New factory at Danfoss’ campus in Grodzisk runs on CO2 neutral energy

Monday, June 27, 2022

By electrifying and saving energy. This is the short answer to how Danfoss in Grodzisk, Poland, managed to design a new factory where 360 colleagues can now keep 45 production lines running full steam – no fossil fuels involved. 

Danfoss campus in Grodzisk
The new factory is home to 360 of Danfoss Grodzisk’s 1,325 employees.

The new factory is the latest addition to Danfoss’ existing campus in Grodzisk – and the first in the company specifically built for a CO2 neutral future. Here, no machine burns natural gas or oil. Heating, cooling, and ventilation installations, and all production machines, run on electricity – green electricity.

Danfoss buys it from a Polish utility company. And the clear goal is that each single kilowatt should come from renewable energy resources such as solar and wind. The factory reached the goal for its first months of operation in 2021 – and has no intention of lowering the bar.

Green electricity isn’t free, of course. It is more expensive than the polluting kind you get by burning fossil fuels. To keep costs down, Danfoss has designed the new factory to do what the company already does for its own customers – save energy. And many of the components used to make it happen are Danfoss components.

Adam Jedrzejczak, President, Danfoss East Europe Region
According to Adam Jedrzejczak, Danfoss plans to make the entire Grodzisk campus CO2 neutral over the next two years. The approach will be the same as in the new factory: high focus on energy efficiency combined with electrification and the use of renewable energy resources such as solar and wind.

Don’t use it to begin with

“It’s really simple. The greenest energy is the energy you do not use in the first place. That’s also the philosophy behind any use of energy in this factory. We are extremely proud of the result,” says President, Danfoss East Europe Region, Adam Jedrzejczak.

More than ten big and small energy-saving solutions are installed throughout the new factory. A few examples:

Machines working on the factory floor generate excess heat. The ventilation system grabs this heat and reuses it to warm up the building. The magic happens inside large devices called heat exchangers. Here, warm exhaust air on the way out, heats up colder air coming in. The result is free heat.

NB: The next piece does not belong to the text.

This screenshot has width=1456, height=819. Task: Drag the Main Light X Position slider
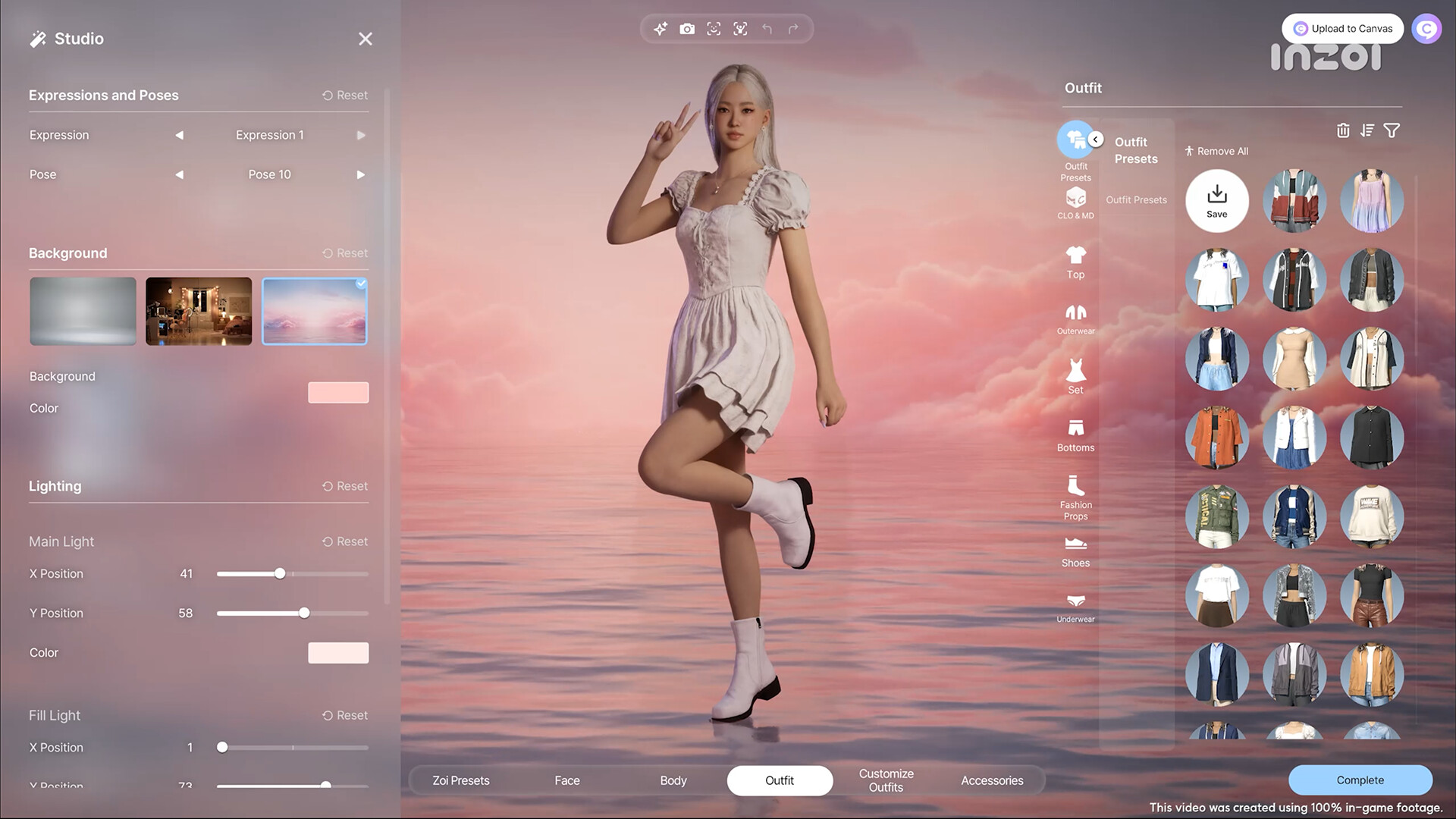(278, 573)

The factory’s line of heat pumps and chillers are effective at reducing energy consumption, too. They pull heat or cold from air or water – boost it – and use it to ensure comfortable inside temperatures or to cool down machinery as necessary.

Heat pumps
A heat pump, true to its name, pumps heat moving it from one place to the other. It can provide both heating and cooling. Inside a heat pump – in a process engineers call the cooling cycle – a refrigerant changes from gas to liquid form and back. When the refrigerant changes from gas to liquid, it releases heat. When it changes from liquid to gas, it absorbs heat.

Up to 83 percent recovered

Colleagues from the technical team at Danfoss Global Services Real Estate, Nordborg, Denmark, have specified the energy-saving solutions for the project in compliance with the company’s 2030 Strategy on Environmental, Social, and Governance issues and its desire to become CO2 neutral.

Martin Oredson Haugaard, Head of Global Services, Real Estate, Technical Consultancy:

“The energy-saving installations are well-proven and extremely effective. For example, the building’s ventilation system with heat exchangers recovers up to 83 percent of the excess heat captured from the machines working inside the factory. It doesn’t get much better than that.”

Danfoss inaugurated the new factory in late 2021. Technicians have spent the last months fine-tuning its different installations. The factory is 13,077 m2 and makes up roughly 35 percent of Danfoss’ existing campus in Grodzisk.